Intracellular proteolytic processes are analyzed within Research Area B. The project of Schütze (B1) deals with the role of ubiquitin and the proteasome in the regulation of TNF signaling (B1). Proteolytic reactions involved in the regulation of caspaseindependent programmed cell death will be analyzed by the project of Adam / Schütze (B2). Posttranscriptional modifications, which include shedding of Fas ligand by ADAM10 and SPPL2A, are important for the activity of apoptotic pathways. This project is performed by Janßen (B4). The aim of the project Rosenstiel / Schreiber (B9) is to systematically describe natural variability in the genes involved in protein degradation and to investigate the association of SNPs in protein degradation pathway genes with inflammatory disorders. The in vivo functions of signalpeptidase- like 2A and 2B will be studied in mouse models by the group of Saftig (B7).

Voltage-gated calcium channels can be cleaved by proteases leading to the release of intracellular fragments, which can drive transcription. The group of Schwake (B8) will ask whether such a mechanism is also operative for other voltage-gated ion channels such as potassium channels.

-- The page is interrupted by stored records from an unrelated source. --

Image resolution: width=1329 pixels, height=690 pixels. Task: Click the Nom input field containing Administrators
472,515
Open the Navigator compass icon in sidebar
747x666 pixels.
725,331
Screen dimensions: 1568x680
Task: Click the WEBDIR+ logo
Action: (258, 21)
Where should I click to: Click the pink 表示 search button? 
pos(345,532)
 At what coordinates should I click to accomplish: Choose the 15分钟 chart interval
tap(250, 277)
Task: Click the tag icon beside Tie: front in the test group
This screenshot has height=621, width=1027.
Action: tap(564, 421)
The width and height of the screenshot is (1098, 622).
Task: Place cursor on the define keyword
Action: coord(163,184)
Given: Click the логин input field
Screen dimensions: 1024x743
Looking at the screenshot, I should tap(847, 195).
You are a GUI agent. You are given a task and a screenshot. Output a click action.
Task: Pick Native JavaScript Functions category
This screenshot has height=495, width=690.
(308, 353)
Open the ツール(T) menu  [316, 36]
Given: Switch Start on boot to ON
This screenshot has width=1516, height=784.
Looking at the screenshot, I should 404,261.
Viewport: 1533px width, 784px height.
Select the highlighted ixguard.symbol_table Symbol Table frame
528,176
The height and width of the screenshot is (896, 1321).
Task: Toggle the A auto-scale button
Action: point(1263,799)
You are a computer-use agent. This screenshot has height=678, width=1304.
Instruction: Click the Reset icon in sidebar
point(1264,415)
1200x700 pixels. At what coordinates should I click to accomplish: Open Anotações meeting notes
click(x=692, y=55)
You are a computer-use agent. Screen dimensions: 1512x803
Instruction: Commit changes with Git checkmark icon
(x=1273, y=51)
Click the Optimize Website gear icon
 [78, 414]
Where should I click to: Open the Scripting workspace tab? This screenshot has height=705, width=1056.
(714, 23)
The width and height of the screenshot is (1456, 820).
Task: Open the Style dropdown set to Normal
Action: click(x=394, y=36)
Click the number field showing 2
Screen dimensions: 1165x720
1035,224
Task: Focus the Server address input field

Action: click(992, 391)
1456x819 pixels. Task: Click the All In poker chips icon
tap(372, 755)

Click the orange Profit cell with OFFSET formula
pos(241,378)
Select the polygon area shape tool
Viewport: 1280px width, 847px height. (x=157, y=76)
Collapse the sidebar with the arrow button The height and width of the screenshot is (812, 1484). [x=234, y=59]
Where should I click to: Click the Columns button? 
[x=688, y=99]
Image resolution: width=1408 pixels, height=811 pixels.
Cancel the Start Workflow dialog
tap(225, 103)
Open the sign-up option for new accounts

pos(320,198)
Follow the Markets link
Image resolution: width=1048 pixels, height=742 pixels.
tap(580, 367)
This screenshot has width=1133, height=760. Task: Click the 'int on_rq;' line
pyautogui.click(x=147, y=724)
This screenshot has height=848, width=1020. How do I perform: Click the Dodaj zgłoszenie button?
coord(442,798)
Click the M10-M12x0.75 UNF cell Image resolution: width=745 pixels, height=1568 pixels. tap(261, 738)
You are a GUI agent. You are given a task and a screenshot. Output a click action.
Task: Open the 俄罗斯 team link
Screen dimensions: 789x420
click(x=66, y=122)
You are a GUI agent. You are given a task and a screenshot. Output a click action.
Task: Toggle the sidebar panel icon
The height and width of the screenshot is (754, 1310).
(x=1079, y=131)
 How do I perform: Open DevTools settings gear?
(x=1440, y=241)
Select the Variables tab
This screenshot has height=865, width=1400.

The intracellular consequences of proteolyic reactions studied in Research Area B range from cytokine signaling to the induction of cell death. The pathophysiologic consequences of dysregulated proteolytic reactions are largely unknown. Such consequences will on the one hand be studied by the analysis of patient data and tissues. We expect additional insights into the involvement of proteases in intracellular signaling by the analysis of invertebrate models. On the other hand, pharmacogenetic analyses will help to understand the functional relevance of proteases in the development of chronic inflammatory diseases and cancer. For this strategy the group of Rosenstiel / Schreiber (B9) chose a pathway based approach, genome wide association studies and next generation sequencing in healthy subjects using the data generated in the PopGen project, in which blood from patients in Schleswig-Hostein is collected and patient DNA is sequenced.